An Integrated Approach to Food Distribution 

As in other distribution sectors, progressive food and beverage distributors are turning to cloud-based ERP to synchronize their many moving parts, from inventory and order management to product sourcing and tracking, warehousing, sales, financial management and analytics, and e-commerce with B2B buyers. 

“Wholesalers and distributors need ERP solutions that support visibility, collaboration and agility over wide geographic networks,” says the analyst firm Aberdeen Group in a report. “In these cases, cloud ERP provides a compelling option.”

Cloud ERP as an integrated suite delivers real-time visibility into all aspects of the business, promoting efficiency and data-driven decision-making. Those capabilities help food and beverage distributors with more informed demand planning and managing large and diverse SKU populations. Lot tracking provides transparency into a product’s full lifecycle to support food safety compliance and recall readiness. 

Extending to the warehouse, cloud ERP automates workflows and speeds processes with bin management, pick, pack and ship capabilities, and mobile barcode scanning. Sales managers have a 360-degree view of each customer’s interactions to strengthen relationships, while customers benefit with a B2B portal for online ordering and account management. 
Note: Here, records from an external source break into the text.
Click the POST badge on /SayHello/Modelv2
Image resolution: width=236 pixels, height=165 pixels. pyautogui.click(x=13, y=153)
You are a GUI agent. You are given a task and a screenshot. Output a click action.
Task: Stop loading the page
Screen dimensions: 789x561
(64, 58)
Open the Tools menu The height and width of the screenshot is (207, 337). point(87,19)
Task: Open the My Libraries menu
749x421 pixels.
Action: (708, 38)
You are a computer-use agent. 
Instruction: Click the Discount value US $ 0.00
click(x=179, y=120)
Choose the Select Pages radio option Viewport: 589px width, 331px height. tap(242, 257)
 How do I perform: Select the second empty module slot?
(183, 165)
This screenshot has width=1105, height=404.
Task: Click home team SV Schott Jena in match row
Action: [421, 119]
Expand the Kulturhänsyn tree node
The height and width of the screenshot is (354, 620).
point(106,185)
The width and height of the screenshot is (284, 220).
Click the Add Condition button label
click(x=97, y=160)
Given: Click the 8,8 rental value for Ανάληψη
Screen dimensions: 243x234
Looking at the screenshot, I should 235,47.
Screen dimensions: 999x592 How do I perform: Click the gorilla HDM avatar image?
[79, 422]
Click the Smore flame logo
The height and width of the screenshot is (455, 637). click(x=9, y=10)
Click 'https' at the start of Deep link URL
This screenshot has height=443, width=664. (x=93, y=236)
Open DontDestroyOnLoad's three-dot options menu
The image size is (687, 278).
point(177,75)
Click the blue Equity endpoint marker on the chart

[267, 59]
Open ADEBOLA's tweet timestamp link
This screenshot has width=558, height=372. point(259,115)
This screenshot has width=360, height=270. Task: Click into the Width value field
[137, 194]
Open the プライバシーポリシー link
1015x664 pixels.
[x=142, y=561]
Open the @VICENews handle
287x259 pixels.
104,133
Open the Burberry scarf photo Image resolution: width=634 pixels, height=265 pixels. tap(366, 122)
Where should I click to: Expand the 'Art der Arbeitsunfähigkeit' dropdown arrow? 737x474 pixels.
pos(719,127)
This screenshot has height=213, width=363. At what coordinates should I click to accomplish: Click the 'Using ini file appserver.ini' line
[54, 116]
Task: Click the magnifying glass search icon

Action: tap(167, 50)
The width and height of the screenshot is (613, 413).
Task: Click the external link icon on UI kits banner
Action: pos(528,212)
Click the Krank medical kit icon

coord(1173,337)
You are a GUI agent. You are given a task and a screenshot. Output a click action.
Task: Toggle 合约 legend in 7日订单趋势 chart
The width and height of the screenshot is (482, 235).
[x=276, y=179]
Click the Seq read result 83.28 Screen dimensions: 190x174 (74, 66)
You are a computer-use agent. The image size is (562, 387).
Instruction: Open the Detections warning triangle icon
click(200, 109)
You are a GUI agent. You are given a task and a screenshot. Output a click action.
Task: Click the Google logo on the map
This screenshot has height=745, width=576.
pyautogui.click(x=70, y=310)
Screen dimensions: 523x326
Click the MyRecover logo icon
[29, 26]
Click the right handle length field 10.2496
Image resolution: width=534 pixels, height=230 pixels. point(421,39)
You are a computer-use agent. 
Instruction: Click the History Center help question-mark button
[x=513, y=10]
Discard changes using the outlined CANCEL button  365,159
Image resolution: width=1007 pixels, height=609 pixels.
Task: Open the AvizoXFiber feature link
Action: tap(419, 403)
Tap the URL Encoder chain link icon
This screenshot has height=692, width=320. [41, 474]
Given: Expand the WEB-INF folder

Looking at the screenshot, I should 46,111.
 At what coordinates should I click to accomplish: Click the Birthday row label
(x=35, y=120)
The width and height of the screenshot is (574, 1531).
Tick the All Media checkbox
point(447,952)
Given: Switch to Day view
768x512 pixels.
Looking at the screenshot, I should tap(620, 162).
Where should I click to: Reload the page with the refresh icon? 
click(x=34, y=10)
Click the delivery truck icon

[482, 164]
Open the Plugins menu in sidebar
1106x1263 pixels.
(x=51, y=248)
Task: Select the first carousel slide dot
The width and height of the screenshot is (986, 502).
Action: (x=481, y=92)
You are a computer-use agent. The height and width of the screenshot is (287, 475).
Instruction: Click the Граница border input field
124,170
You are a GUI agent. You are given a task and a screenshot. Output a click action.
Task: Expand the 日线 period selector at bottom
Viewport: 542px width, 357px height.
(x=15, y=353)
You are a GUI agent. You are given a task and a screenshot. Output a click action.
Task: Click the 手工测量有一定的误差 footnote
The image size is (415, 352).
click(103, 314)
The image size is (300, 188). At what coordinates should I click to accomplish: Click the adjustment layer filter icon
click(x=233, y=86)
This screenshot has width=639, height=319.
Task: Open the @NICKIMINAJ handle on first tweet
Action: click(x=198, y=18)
Free Flow Wines is a good example of a food and beverage distributor that has innovated and grown with cloud ERP. Headquartered in Napa, California, Free Flow Wines has pioneered the use of reusable stainless steel kegs to store and pour wine. Working with hundreds of wineries and logistics partners, Free Flow Wines supplies premium kegged wine to thousands of restaurants, hotels and casinos. 

Investing in Innovation 

Free Flow Wines uses cloud ERP to manage the status, delivery, returns, cleaning and reuse of more than 85,000 company-owned kegs that circulate between Free Flow and wineries, logistics partners and restaurants. Unable to find software purpose-built for tracking returnable assets, Free Flow took advantage of cloud ERP flexibility and bar code scanning to build in custom workflows and data tracking that met its unique needs. 

Besides keg tracking, cloud ERP powers financials, inventory management, assemblies and B2B e-commerce for Free Flow Wines. Replacing QuickBooks in 2012, the solution has enabled breakthrough efficiencies across the company, and supported rapid triple-digit revenue growth. That aligns with Free Flow Wines’ value proposition of sustainability, avoiding use of millions of disposal bottles and reducing the carbon footprint of wine distribution by 95 percent. 

“Cloud ERP has definitely given us the scalability for rapid growth,” says Jordan Kivelstadt, Free Flow Wines founder and CEO. “We can focus on what we do best in kegging premium wine rather than manual work with orders, inventory and accounting." 

As food and beverage distribution continues to undergo radical changes, small and midmarket distributors will rise or fall based on their business agility. The changing food landscape will punish those that are ill-prepared to adapt, and reward those forward-thinking companies that utilize technology to gain both tactical and strategic advantages against larger rivals.